I’m a morning person. I feel most energized and inspired first thing in the morning and I take advantage of that each day. The first thing I do after making coffee is set up my work station. Quiet mornings are important to me and they set the tone for my entire day – it’s important that they feel slow and calm rather than rushed and overwhelming. This is worship time for me and I find that I do my best work when the windows are open, the music is playing, my boys are asleep, and I have a moment to put my thoughts to my paintbrush. The mornings (especially in the south) give the most beautiful light and I always try to get a few strokes in before my boys wake up :)
What are five things you can’t live without right now?
I have SEVEN!
1. My hydroflask (and the only way I remember to drink water during the day)
2. NOTO Botanics Resurface Scrub (I use on my face – it’s SO GOOD!)
3. Weighted blanket – an absolute must
4. Young Living’s CBD Calm Essential Oil Roller
5. The 501 Levi Shorts from Free People
6. Gucci Westman’s Super Loaded Bronzer (Westman Atelier)
7. Mickey Mouse Clubhouse – because he provides entertainment for the boys for a whole 10 minutes :)
What’s next for Hannah Winters?
I hope to continue to grow in art, both personally and professionally.
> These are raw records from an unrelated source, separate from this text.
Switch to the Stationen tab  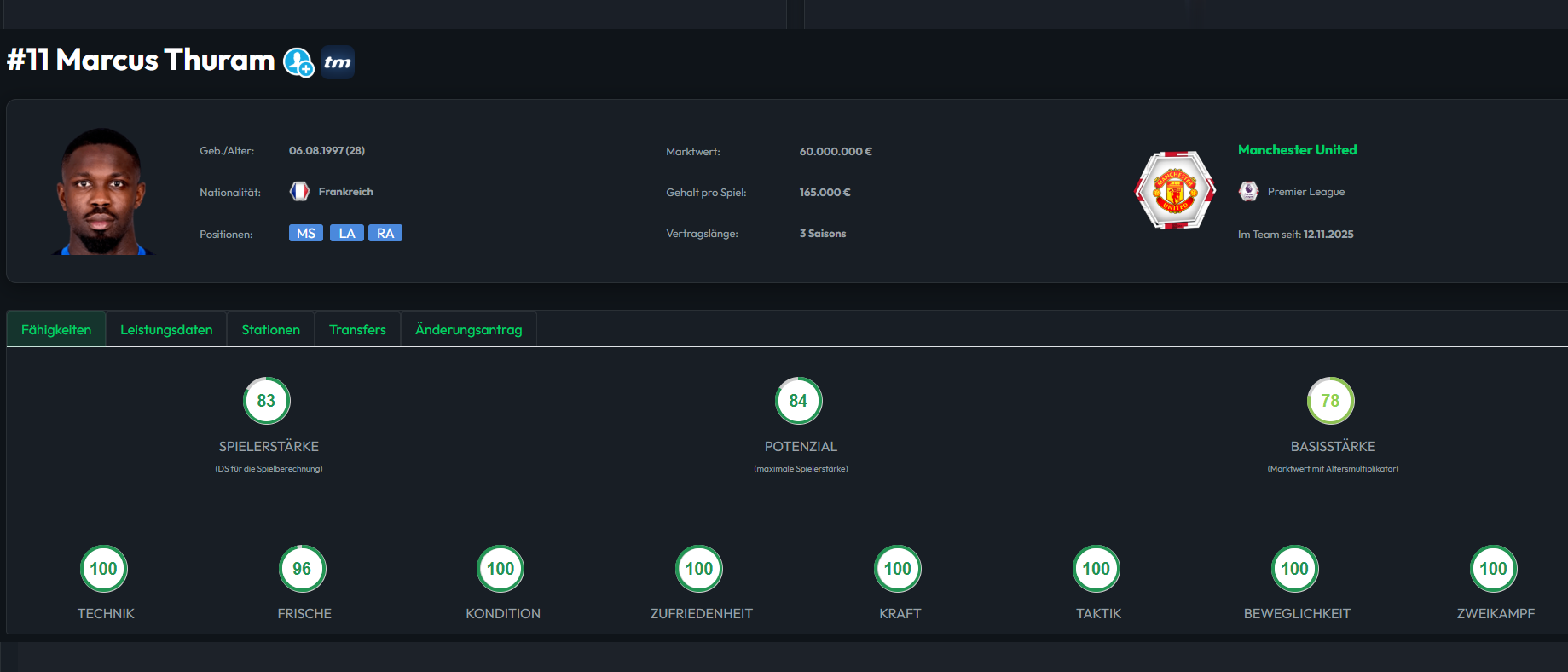270,330
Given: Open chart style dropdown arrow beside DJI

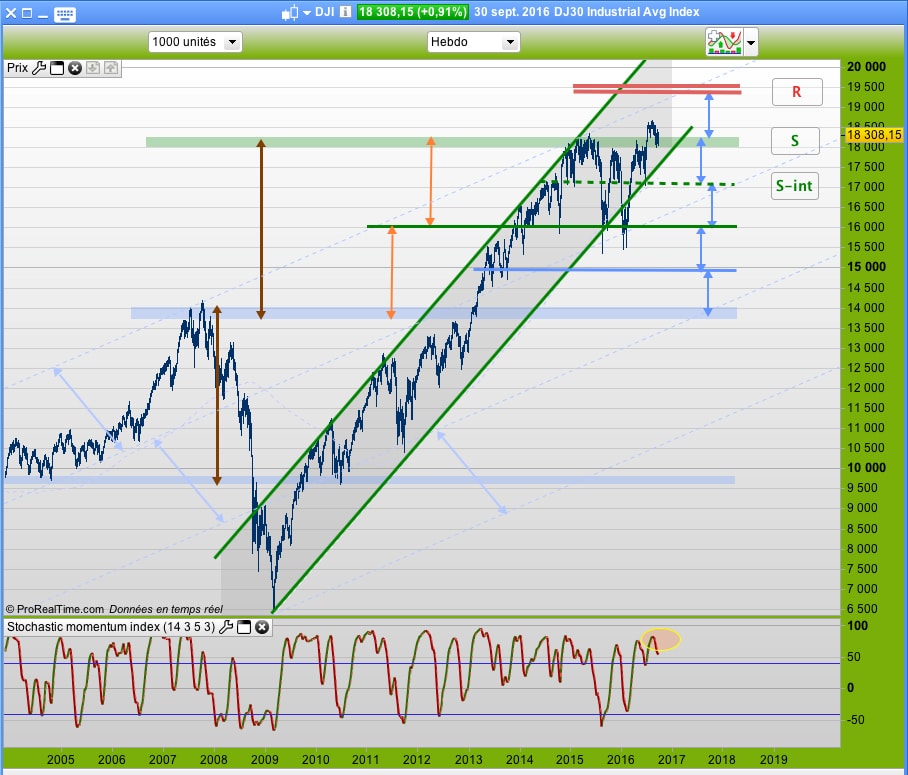Looking at the screenshot, I should pyautogui.click(x=307, y=12).

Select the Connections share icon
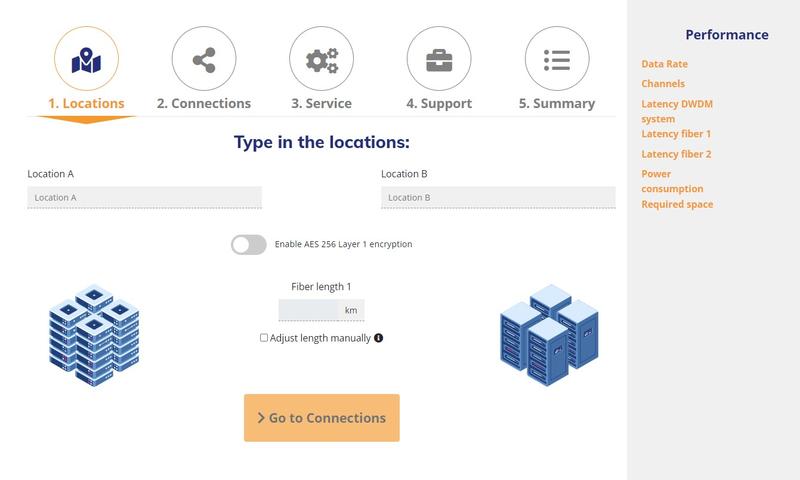pyautogui.click(x=204, y=60)
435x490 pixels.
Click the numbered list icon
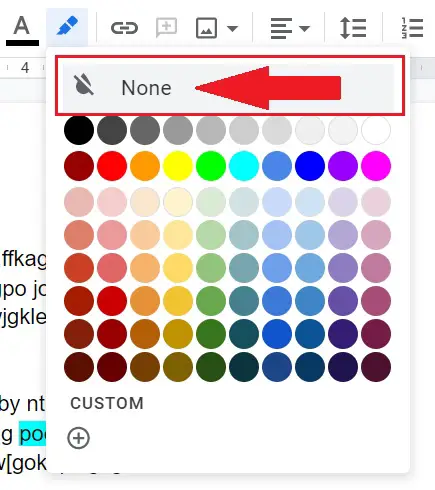(412, 28)
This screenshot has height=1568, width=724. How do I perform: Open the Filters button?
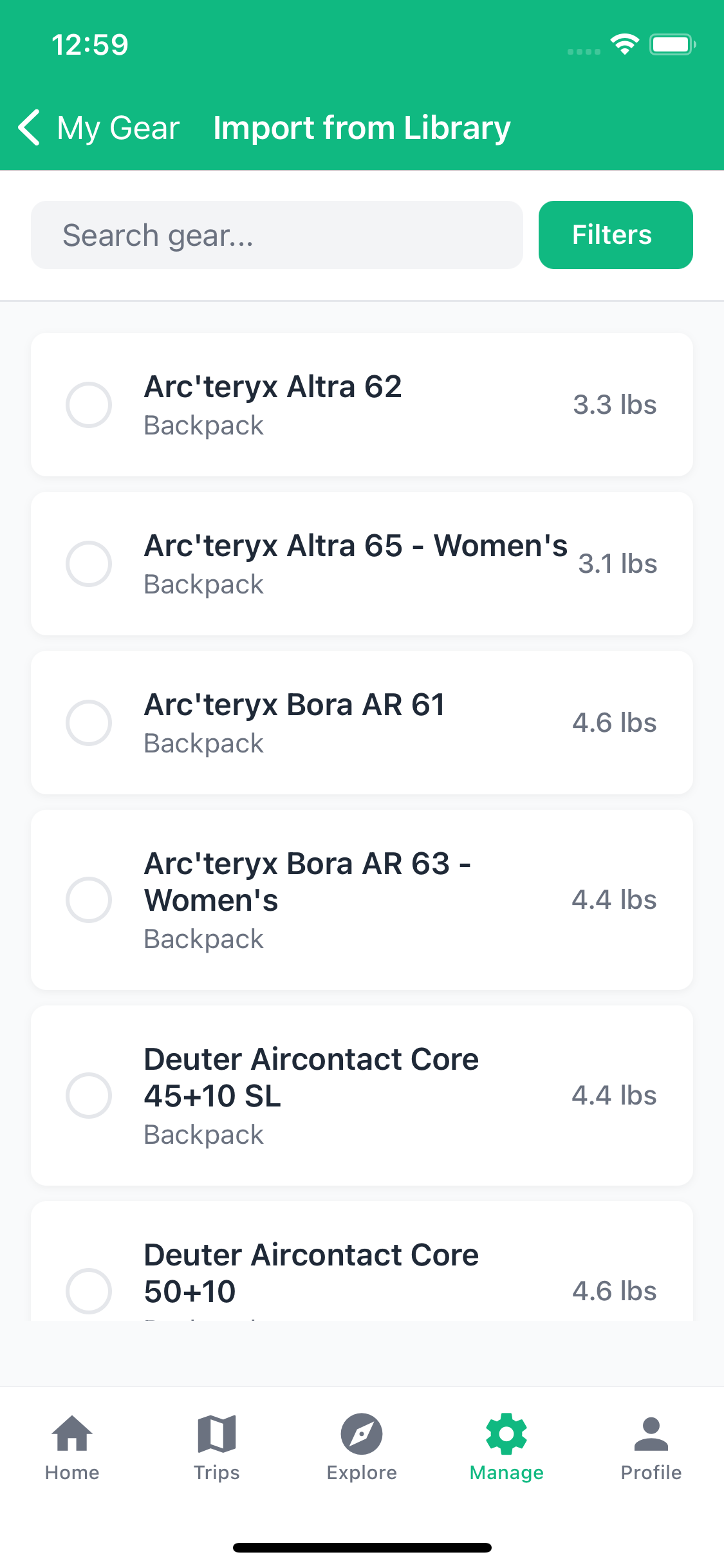tap(615, 235)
When I started this journey over a year ago I would have never believed you if you said this is where I’d be right now. I’m so grateful for all of it – the people who have purchased work from me, continue to support me, want to share my art, and want to see me succeed. I’m humbled and overjoyed and speechless and I can’t believe I get to wake up everyday and be a mom and paint. It’s truly a dream come true.